「縁の隙間」活用で年収が上がる!?

図を拡大
ストラクチュアル・ホールとは……

次は人のつながりの「構造について考えてみましょう。なかでも紹介したいのが、シカゴ大学のロナルド・バート教授が提唱し、現在のネットワーク理論の中心的な考えとなっている「ストラクチュアル・ホール(構造的な隙間)」です。

たとえば、AさんはBさん、Cさん両方と知り合いで、BさんとCさんは知り合いではない、という状況だとします。Bさんは車を売りたくて、Cさんは車を買いたがっているとしましょう。この場合、BさんとCさんは互いを知りませんから、結果Aさんだけがその間に入って売買を成立させることができます。このようにストラクチュアル・ホールに恵まれている人は、その「隙間」を活用してブローカーのように両者をつなぎ、情報をコントロールし、そこからメリットを得られるのです。
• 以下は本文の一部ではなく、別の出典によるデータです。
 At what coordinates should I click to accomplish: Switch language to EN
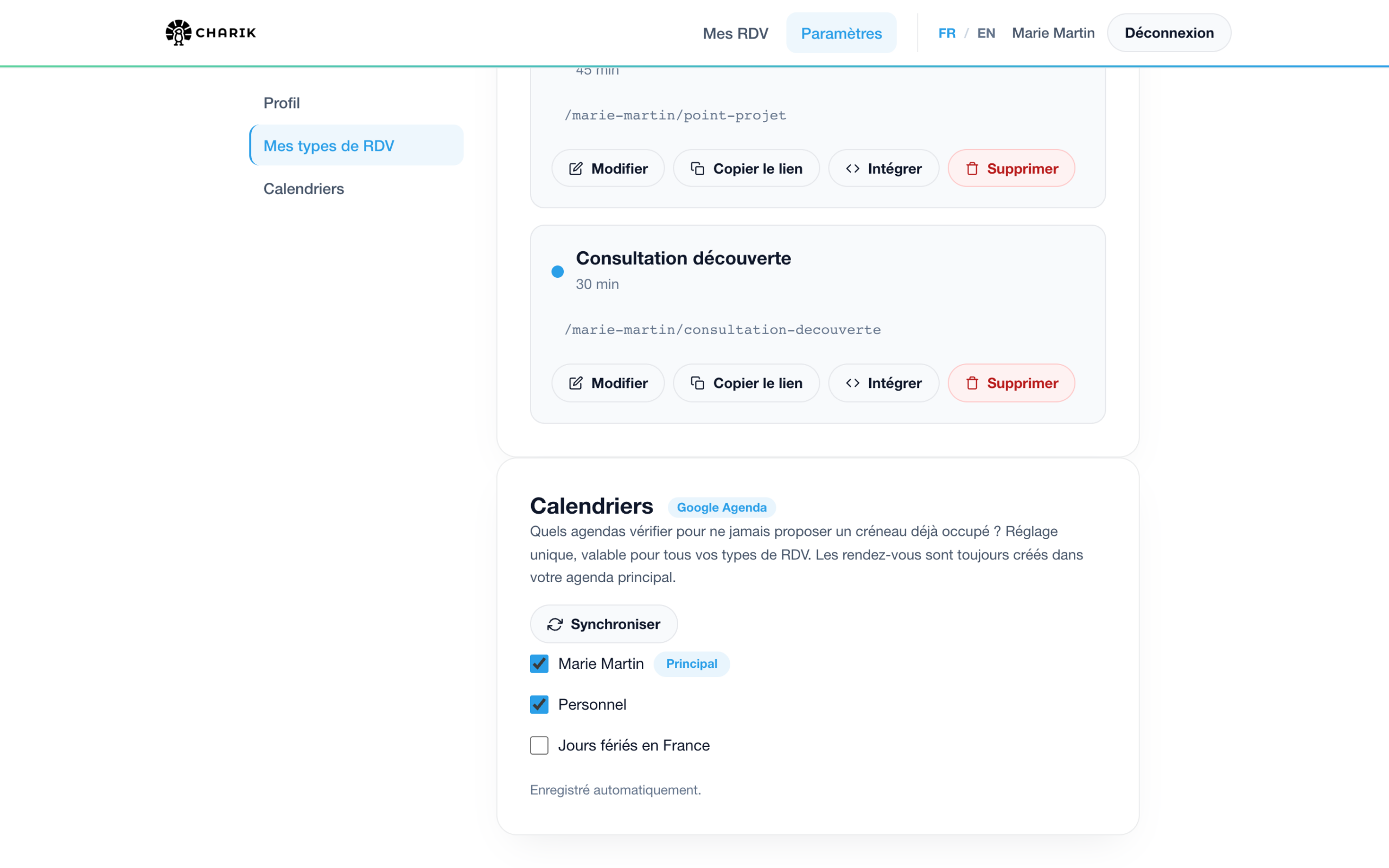click(985, 33)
バートは、2000年に発表した論文の中で、アメリカとフランスの大手企業のマネジャーの人脈を精査してストラクチュアル・ホールを計算し、給料との関係について統計分析を行いました。その結果、米仏どちらでも、ストラクチュアル・ホールを多くもつマネジャーは年収が高いことが判明したのです。それ以降も多くの経営学者がこのテーマで統計分析を行い、同様の結果が出ています。